“A little bit of mercy makes the world less cold and more just.”
Regardless of when it happens, the first snow of the season always catches me by surprise. This is most evident by how long it takes me to shovel my front walk. This is only worsened in this zoom-world, as any of the typical snow day joys are a distant memory. The rest of the world expects work to continue uninterrupted as the children interrupt frequently for assistance in the 40-minute bundling-up process that results in about 10-15 minutes of actual playtime outside. Friday, as the snow fell, the children clamored, the zooms continued, and my patience dropped quicker than the temperature. I unfortunately snapped at more than a few of my colleagues before the week finally was over. The next morning, I ran out the door to get to the grocery store for some much needed supplies. My run turned into a slide on my unshoveled drive. Had it not been for a car sideview mirror, I would’ve been sending this from the emergency room. "I’ll take care of that when I get back," I thought to myself. I didn’t – too many bags to carry, too much to unpack. Later in the afternoon, as we ran out for another errand, my eldest, Annie, did the same slide. "Dad, you gonna do something about that?" she asked. After reminding her that 14-year-olds could also do something about that, I promised myself I would do it later when it wasn’t so cold. I finally began chipping away as frigid sleet was coming down early Sunday morning and I was dumbfounded why it felt so impossible clearing this insignificant snowfall off my walkway. "The more you let it sit," called my observant next door neighbor from his garage, "the harder it gets."

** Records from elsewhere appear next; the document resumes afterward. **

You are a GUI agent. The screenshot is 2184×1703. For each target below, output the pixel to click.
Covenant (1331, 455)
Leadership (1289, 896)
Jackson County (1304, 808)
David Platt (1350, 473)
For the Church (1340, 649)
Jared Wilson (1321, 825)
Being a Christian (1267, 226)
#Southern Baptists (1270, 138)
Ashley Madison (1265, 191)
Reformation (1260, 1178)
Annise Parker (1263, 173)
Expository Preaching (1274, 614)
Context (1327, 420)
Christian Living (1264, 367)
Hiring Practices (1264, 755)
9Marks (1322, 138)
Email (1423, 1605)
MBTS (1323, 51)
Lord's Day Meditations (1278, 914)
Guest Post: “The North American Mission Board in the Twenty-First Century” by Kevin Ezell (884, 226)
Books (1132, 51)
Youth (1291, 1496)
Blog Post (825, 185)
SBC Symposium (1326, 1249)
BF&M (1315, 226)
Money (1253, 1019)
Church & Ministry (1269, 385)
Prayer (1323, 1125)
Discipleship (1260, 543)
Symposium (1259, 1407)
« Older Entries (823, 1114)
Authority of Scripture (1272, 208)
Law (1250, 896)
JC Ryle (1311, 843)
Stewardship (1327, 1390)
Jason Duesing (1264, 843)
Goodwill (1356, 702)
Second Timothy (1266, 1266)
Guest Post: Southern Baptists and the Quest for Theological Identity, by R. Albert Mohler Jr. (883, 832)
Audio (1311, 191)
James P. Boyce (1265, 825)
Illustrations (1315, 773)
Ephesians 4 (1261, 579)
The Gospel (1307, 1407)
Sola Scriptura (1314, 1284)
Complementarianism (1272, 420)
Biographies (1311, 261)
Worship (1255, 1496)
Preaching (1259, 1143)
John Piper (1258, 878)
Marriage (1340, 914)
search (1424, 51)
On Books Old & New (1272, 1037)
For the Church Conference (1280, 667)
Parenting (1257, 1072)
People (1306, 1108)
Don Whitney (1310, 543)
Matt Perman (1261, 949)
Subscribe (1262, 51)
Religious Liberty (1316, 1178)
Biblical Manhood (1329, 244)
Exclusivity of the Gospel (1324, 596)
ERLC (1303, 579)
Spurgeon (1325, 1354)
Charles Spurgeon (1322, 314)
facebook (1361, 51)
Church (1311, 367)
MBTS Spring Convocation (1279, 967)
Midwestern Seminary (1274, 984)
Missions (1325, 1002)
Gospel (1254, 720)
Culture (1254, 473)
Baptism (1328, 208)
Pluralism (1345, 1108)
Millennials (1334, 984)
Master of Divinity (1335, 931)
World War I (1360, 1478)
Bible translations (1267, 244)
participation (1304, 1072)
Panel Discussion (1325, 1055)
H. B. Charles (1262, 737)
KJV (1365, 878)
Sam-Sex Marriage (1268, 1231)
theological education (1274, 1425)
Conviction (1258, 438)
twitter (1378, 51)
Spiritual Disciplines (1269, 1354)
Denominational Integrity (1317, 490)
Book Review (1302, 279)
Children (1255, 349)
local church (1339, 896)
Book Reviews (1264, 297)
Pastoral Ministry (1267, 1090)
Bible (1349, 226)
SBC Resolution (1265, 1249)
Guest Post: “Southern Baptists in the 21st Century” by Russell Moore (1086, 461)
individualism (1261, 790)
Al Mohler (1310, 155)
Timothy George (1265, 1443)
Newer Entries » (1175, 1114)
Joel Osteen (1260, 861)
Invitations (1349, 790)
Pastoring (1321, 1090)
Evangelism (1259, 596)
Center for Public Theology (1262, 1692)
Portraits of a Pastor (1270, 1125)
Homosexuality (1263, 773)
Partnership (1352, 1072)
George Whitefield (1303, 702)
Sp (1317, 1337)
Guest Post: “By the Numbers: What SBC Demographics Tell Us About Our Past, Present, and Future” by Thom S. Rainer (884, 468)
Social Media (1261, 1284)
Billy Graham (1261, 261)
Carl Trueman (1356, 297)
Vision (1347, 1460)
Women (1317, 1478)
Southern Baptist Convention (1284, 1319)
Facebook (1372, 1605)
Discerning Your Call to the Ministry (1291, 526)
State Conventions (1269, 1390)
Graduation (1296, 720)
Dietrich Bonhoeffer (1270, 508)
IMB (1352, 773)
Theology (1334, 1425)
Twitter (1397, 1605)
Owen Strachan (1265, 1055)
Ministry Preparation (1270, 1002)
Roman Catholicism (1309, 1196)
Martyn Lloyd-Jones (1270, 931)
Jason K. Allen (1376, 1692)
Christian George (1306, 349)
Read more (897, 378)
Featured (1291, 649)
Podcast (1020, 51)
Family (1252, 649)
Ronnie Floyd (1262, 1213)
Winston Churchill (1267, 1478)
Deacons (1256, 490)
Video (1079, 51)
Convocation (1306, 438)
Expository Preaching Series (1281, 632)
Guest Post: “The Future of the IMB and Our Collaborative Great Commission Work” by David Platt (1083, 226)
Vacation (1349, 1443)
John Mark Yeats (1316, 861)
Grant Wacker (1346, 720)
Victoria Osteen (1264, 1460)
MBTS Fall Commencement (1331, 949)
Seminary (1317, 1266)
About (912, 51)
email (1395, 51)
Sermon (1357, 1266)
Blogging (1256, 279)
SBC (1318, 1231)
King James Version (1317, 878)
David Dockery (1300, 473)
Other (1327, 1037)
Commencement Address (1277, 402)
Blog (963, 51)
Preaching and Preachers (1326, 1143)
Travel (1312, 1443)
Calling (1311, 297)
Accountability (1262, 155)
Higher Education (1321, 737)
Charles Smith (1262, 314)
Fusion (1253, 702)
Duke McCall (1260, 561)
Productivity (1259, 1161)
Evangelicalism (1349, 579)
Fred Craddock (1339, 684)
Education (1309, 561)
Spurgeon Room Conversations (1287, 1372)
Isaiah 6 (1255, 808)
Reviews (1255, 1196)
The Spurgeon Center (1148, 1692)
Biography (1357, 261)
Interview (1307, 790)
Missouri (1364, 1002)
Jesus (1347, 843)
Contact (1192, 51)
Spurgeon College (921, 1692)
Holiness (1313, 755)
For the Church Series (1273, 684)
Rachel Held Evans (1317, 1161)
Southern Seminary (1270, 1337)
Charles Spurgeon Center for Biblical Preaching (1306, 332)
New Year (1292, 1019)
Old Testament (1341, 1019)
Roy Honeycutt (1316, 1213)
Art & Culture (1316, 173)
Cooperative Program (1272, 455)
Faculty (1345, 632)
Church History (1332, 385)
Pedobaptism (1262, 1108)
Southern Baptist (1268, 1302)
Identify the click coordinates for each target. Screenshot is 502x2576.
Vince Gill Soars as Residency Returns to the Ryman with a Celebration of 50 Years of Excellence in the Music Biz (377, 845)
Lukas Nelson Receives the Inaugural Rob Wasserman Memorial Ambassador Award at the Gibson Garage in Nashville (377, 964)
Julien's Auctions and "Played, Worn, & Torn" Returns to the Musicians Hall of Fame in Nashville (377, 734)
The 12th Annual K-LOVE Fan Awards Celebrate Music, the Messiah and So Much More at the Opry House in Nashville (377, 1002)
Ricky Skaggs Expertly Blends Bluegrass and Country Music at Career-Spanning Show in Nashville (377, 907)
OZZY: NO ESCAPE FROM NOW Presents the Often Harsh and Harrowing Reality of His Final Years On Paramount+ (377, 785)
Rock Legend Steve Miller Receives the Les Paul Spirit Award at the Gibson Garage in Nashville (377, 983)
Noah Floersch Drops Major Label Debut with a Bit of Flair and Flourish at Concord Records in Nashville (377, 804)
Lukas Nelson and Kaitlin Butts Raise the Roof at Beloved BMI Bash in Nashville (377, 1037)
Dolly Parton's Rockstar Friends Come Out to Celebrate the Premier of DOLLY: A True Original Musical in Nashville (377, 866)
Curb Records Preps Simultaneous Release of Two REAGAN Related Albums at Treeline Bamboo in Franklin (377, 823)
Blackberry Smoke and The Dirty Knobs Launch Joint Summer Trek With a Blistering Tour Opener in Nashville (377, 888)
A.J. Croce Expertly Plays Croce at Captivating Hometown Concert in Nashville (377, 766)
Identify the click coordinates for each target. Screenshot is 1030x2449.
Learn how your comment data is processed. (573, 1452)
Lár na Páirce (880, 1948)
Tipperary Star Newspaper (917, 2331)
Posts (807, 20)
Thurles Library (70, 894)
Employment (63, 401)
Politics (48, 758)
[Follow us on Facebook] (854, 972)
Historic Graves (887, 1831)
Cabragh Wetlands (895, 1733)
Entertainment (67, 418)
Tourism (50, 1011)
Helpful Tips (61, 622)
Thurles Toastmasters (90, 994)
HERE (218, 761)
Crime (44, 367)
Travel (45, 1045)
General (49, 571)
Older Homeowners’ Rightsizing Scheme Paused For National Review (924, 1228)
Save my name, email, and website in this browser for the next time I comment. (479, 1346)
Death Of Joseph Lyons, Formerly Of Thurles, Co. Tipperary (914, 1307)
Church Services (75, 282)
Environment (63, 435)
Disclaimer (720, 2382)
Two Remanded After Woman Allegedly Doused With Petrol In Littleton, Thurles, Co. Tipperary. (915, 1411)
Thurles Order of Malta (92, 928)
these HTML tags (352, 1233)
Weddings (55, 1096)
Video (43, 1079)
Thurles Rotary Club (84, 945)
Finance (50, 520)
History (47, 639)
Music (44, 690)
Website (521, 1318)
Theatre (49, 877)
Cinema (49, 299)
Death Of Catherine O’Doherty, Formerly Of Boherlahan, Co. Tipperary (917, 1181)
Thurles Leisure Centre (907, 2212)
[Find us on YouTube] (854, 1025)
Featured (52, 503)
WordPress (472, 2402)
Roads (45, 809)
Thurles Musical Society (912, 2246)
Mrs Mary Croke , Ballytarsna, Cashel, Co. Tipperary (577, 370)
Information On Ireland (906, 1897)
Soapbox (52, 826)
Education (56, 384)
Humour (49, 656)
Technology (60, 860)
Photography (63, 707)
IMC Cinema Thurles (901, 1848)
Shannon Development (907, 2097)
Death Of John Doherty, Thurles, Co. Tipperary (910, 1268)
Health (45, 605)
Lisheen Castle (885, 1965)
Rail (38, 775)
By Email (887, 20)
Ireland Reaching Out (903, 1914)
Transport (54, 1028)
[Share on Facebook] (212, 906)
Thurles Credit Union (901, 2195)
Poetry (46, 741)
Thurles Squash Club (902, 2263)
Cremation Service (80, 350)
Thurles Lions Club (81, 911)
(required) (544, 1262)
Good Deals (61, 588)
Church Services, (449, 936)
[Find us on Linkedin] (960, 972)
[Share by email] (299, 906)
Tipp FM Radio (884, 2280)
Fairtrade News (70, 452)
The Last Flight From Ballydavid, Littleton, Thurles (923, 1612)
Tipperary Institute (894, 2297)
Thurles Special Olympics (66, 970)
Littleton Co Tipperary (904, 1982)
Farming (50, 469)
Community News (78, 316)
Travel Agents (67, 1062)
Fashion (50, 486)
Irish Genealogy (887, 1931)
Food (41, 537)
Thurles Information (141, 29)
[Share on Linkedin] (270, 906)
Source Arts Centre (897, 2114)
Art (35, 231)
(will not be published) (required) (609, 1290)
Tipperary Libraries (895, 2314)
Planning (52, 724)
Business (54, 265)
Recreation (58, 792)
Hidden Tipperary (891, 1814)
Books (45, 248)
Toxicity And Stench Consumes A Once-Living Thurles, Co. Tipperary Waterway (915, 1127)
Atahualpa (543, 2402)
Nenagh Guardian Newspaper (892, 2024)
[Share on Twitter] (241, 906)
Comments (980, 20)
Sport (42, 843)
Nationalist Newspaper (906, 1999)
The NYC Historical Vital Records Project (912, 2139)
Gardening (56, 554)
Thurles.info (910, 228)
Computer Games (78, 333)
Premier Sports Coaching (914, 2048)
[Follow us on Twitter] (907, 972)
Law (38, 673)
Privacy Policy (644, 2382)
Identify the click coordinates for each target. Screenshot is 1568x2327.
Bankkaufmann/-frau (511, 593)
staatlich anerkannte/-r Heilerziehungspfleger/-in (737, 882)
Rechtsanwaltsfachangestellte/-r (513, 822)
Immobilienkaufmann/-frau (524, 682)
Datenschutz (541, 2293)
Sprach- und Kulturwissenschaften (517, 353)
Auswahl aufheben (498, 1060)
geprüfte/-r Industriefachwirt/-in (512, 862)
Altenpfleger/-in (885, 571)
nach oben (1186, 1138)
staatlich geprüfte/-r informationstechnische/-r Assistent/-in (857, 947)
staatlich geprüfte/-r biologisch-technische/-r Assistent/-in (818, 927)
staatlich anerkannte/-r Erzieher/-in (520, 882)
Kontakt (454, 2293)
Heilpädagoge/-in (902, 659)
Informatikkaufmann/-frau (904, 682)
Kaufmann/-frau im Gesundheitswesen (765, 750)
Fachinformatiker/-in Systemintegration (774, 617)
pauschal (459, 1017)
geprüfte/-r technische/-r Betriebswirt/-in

As I stared down at my icy mess, I couldn’t help but think of my icy exchanges with some of my colleagues on Friday. What might be hardening in their minds and hearts because I didn’t clear the path? How often in life and leadership do I let things sit, let things freeze and harden unnecessarily because it’s not "the right time" or "there’s too much going on" or the conditions aren’t right? While I might not mind figure skating my way through the hazards I create, who else might I be putting in harms way by not creating a safer space? I decided to send a few apology texts to salt the path for this week. As we go through the occasional cold and inclement days, how can we clear a path for others to connect better with us, with each other, and with the Lord? Prayers as you break the ice on your path this week.